D’une manière complexe, les ambitions israéliennes convergent avec celles de Washington. Depuis l’embourbement en Irak, le Président Bush se sait vulnérable, notamment dans le contexte des prochaines élections de l’automne où seront renouvelés les postes au Congrès et à la Chambre des représentants. Sous l’influence des néoconservateurs et des « radicaux » comme Donald Rumsfeld et Dick Chenney, la voie retenue par George W. Bush est d’élargir le conflit dans une sorte de fuite en avant qui, on l’espère, fera « oublier » l’impasse à Bagdad. Au-delà de ces facteurs conjoncturels, l’administration Bush est explicite sur le fait qu’elle doit animer une « guerre sans fin », c’est-à-dire une entreprise de très longue durée pour sécuriser le Moyen-Orient (et l’Asie centrale) en fonction des intérêts états-uniens. C’est un projet très risqué, qui est critiqué par une partie croissante de l’establishment américain, mais qui s’appuie sur une analyse assez sophistiquée (exposée il y a dix ans par les idéologues du « New American Century Project »). Selon cette optique, les Etats-Unis doivent verrouiller le Moyen-Orient, quels que soient les coûts, d’une part pour assurer une domination sans partage sur les ressources pétrolières, d’autre part pour empêcher les compétiteurs actuels et potentiels de prendre trop de place (l’Union européenne, la Russie, la Chine). Actuellement, George W. Bush veut redynamiser ce plan en « utilisant » ses alliés israéliens.

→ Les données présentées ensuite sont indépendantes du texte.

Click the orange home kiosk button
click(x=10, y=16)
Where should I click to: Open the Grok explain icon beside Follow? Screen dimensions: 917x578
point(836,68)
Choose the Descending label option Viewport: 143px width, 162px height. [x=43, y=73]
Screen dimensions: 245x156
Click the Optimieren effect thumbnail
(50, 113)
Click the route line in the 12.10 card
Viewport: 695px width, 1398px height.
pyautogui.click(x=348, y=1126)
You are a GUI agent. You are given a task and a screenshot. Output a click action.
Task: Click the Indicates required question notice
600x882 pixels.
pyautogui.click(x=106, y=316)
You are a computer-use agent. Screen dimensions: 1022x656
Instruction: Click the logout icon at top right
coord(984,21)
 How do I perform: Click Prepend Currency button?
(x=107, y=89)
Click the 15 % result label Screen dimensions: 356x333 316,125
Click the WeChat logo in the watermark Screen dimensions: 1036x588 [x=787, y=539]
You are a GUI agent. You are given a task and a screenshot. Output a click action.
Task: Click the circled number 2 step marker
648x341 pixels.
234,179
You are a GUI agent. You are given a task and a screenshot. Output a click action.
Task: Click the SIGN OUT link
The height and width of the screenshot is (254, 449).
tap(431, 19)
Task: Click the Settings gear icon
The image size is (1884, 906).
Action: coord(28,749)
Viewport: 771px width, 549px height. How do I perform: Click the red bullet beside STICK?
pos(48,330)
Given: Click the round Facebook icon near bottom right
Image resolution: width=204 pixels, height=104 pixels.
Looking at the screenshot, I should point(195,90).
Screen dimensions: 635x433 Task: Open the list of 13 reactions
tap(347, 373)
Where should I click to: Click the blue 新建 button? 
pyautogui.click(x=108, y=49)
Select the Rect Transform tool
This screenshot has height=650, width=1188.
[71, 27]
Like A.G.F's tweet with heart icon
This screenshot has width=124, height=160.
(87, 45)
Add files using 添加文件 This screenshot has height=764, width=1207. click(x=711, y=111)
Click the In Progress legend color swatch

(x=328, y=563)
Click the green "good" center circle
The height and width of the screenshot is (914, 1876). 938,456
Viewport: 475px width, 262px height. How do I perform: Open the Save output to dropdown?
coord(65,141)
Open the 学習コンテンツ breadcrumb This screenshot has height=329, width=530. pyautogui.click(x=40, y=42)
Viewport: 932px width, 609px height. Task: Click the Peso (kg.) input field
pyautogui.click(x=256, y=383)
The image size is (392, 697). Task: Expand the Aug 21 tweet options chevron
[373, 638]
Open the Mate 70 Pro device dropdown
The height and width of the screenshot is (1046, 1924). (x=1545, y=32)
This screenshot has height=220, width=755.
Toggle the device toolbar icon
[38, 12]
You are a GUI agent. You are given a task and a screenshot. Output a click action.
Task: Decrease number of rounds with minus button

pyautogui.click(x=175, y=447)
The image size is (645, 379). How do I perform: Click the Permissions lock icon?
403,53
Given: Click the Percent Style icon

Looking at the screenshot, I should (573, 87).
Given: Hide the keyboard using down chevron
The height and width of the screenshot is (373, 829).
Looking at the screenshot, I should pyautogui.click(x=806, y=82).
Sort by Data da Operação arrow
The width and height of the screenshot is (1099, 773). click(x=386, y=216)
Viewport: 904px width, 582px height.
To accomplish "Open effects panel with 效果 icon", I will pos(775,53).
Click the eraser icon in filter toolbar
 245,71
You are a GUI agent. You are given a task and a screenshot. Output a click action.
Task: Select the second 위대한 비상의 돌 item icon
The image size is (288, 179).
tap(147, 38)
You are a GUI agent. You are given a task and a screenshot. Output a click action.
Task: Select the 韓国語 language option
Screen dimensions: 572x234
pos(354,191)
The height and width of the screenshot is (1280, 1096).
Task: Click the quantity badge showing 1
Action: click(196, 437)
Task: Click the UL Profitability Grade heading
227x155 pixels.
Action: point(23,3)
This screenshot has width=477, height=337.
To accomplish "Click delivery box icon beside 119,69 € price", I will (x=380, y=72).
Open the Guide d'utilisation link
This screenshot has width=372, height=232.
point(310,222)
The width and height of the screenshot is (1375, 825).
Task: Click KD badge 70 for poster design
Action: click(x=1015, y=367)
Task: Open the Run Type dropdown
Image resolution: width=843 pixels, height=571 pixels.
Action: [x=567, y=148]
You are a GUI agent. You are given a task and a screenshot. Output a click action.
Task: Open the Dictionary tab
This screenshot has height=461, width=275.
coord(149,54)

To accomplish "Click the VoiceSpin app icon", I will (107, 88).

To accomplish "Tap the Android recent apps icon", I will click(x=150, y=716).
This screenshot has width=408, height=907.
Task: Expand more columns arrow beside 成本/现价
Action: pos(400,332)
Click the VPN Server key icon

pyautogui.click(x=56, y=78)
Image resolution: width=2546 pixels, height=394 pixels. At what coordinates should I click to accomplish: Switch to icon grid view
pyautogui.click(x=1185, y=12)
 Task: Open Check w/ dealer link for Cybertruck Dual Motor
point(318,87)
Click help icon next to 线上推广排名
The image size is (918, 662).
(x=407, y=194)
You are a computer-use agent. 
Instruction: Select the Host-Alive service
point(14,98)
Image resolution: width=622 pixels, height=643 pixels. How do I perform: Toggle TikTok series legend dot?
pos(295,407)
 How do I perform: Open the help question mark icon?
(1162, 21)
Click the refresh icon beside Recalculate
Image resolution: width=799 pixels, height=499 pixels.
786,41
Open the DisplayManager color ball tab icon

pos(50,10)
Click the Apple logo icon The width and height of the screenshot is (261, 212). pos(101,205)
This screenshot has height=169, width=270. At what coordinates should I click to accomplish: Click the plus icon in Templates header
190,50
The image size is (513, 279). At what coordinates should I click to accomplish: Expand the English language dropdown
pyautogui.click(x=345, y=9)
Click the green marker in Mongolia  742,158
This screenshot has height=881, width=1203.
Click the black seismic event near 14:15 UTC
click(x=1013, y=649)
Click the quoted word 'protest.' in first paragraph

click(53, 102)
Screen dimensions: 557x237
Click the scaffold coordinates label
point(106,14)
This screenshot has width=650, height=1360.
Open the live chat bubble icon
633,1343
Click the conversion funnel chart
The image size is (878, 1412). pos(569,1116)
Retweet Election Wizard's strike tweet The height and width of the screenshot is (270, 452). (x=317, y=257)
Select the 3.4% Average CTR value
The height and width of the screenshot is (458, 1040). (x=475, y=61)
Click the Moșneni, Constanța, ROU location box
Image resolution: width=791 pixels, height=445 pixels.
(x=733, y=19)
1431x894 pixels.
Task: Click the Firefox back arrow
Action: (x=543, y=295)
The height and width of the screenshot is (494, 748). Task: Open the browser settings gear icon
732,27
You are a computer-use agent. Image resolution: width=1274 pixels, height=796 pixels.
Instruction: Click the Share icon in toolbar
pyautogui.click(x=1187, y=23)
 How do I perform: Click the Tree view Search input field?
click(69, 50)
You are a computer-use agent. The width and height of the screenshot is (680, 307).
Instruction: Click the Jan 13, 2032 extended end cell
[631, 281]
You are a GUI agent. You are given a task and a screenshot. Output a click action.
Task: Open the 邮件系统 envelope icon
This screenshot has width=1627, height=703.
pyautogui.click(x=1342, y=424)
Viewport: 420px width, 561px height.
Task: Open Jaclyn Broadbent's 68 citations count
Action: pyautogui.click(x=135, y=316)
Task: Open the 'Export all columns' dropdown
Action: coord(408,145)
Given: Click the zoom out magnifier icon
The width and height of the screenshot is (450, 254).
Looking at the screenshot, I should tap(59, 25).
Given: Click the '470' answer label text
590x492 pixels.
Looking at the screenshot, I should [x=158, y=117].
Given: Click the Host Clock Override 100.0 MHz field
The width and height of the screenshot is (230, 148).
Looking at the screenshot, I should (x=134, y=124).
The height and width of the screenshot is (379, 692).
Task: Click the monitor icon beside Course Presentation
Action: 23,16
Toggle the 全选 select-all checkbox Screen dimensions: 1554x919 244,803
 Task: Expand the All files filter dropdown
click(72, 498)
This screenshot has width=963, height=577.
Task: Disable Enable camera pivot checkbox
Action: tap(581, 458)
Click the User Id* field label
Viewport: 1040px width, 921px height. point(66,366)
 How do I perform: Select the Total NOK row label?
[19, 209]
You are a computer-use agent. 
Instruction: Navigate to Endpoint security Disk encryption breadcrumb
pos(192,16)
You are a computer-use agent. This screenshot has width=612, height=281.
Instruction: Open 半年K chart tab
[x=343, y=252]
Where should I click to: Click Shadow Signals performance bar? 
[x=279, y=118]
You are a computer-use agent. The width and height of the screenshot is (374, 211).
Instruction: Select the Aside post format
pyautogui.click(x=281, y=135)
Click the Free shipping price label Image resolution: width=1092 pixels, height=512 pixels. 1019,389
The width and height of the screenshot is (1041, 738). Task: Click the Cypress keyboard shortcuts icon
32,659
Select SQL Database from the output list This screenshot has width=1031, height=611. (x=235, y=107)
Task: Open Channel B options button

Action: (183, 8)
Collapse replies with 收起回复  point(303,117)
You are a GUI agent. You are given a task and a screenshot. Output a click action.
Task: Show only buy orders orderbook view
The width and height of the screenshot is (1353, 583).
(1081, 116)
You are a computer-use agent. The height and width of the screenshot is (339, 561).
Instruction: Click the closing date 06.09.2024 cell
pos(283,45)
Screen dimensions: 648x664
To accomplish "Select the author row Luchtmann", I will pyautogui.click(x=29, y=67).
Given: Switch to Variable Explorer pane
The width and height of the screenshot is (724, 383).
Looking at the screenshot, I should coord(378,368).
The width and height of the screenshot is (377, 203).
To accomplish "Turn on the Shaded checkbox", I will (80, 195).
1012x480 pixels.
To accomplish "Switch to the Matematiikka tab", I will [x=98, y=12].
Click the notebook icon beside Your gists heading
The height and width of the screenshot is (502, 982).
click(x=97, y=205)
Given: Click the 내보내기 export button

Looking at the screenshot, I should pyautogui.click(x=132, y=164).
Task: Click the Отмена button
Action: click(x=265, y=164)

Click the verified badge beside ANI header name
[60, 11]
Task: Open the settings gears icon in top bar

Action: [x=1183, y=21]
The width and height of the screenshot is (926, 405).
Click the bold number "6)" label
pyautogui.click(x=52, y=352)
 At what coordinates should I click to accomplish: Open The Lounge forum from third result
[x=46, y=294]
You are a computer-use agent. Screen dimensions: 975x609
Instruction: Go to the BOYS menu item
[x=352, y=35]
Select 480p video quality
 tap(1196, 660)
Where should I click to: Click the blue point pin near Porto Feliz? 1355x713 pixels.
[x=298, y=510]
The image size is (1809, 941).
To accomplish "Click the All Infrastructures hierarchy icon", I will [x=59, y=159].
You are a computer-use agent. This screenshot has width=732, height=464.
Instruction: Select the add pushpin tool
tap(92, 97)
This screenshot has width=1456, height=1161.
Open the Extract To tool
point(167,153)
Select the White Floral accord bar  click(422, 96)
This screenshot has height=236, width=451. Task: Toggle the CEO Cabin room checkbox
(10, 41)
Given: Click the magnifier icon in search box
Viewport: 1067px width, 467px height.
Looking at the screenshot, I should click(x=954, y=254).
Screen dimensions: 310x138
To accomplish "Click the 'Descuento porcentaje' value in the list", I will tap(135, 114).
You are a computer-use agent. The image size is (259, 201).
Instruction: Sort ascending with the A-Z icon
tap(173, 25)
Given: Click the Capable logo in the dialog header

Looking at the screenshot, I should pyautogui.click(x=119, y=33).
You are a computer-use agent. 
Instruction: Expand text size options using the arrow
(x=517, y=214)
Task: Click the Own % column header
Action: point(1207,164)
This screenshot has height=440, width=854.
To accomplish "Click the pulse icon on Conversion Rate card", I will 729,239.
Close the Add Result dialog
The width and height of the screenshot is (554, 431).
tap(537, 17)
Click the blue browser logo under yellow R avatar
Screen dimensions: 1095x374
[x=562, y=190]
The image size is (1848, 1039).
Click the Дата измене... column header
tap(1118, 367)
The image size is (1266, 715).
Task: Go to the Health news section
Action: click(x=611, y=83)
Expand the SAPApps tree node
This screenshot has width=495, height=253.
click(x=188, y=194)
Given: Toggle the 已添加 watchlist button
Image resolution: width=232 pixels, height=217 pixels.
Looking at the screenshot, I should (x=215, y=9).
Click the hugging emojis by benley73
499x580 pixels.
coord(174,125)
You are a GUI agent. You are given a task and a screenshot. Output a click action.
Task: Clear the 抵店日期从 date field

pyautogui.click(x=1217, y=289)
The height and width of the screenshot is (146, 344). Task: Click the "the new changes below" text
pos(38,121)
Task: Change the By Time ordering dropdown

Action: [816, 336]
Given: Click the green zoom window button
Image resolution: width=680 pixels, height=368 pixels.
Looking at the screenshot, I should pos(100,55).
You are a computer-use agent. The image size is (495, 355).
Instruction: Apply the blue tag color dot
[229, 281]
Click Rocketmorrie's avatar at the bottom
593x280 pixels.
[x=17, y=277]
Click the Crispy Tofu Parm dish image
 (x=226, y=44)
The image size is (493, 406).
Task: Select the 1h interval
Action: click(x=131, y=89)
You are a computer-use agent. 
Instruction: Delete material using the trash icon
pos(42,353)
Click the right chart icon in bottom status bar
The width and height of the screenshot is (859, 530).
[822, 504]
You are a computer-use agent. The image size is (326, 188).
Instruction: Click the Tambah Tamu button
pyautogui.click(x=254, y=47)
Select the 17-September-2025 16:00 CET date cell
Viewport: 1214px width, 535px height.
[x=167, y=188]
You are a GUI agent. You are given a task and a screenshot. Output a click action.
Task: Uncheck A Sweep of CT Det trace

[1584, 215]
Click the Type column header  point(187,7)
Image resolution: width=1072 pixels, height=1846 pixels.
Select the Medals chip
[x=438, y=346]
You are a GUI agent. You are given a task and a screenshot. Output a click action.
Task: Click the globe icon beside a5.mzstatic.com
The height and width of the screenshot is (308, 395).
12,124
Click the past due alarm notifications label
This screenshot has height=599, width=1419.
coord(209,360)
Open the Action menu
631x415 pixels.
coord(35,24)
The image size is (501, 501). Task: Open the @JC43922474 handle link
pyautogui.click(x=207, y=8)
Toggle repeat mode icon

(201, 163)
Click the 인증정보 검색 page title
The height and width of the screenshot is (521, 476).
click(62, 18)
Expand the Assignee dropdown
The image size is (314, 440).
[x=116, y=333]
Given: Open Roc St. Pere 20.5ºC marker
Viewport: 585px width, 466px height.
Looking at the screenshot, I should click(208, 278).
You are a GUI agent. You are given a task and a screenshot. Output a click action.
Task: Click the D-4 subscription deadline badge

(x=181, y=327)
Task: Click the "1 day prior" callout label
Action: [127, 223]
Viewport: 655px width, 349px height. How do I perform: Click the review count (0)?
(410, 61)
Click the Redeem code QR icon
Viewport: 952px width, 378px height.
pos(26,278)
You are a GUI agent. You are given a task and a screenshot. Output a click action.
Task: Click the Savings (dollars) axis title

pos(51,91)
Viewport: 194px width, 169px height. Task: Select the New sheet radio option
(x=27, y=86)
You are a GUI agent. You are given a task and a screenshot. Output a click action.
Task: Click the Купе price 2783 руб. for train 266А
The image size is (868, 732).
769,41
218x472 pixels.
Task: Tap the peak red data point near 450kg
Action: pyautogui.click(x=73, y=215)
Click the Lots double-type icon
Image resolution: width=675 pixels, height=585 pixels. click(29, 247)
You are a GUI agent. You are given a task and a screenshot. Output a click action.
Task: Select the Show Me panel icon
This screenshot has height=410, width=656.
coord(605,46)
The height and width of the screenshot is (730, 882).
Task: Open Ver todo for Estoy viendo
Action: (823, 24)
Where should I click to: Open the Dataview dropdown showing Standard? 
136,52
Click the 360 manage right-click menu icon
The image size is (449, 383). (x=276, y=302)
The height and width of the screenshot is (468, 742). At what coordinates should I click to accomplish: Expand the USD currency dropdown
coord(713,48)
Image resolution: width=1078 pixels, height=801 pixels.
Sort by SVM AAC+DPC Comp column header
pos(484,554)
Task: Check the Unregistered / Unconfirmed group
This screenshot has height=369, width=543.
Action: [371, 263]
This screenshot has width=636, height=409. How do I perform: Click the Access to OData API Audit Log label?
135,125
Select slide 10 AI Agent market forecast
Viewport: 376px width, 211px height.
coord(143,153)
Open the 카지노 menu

Une opposition sous-estimée

Le « plan de match » américain et israélien est cependant durement confronté. En dépit d’une répression impitoyable dirigée contre les civils principalement à Gaza, les Palestiniens ne veulent pas capituler. Au contraire, l’« initiative des prisonniers » élaborée il y a quelques mois par Marwan Baghouti a solidifié une perspective palestinienne unifiée, dans la perspective de la mise en place d’un gouvernement d’unité nationale. Les Israéliens bien sûr ne veulent rien savoir cela et s’entêtent à rendre la vie insupportable aux gens ordinaires tout en cherchant d’introuvables collabos palestiniens. Au Liban, il fallait être vraiment peu futés pour penser qu’il serait possible d’éradiquer Hezbollah, un mouvement non seulement enraciné dans la communauté chi’ite (40-50% de la population), mais qui représente pour beaucoup de Libanais un mouvement légitime de résistance à l’agression. Quant à l’Irak, les généraux américains que l’administration Bush refuse d’écouter disent tout haut ce que tout le monde pense, à l’effet que l’insurrection est plus forte que jamais. Enfin facteur extrêmement important, le régime iranien ne cesse de marquer des points par sa débrouillardise tactique d’une part, par la légitimité de ses revendications d’autre part. Personne en Iran (même parmi l’opposition), au Moyen-Orient et même ailleurs en Asie ne peut accepter l’argument biaisé de Washington que seul Israël a le droit de disposer des armes de destruction massive et donc d’agresser quiconque représente une « menace » contre ses intérêts. Les partenaires des Etats-Unis que cela soit parmi les États membres de l’Union européenne, la Russie et la Chine sont généralement très inconfortables même si pour des raisons diverses, personne n’ose trop confronter Washington. Reste les alliés inconditionnels comme le Canada ou l’Australie, mais franchement, le poids de ceux-ci est plutôt léger. Bref du point de vue états-unien, la réingénierie du Moyen-Orient apparaît équivoque.

Tout est possible

Autant Bush que Olmert savent qu’ils jouent avec le feu. Un « incident » ou une « bavure » quelconque pourraient aggraver la crise (par exemple un bombardement de Tel Aviv). Chaque jour qui passe amène des milliers de recrues aux organisations comme Hamas ou Hezbollah. Le cheikh Sayyed Hassan Nasrallah est devenue aux yeux de 800 millions de Musulmans un immense héros. À Bagdad, il ne faudrait pas grand-chose pour qu’une partie des chi’ites rejoigne l’insurrection (ceux qui sont sous l’influence de Moqtada Al-Sadr). Il serait très surprenant que ces tendances à l’aggravation des combats laissent la place à de vraies négociations, tant sont déterminés les protagonistes.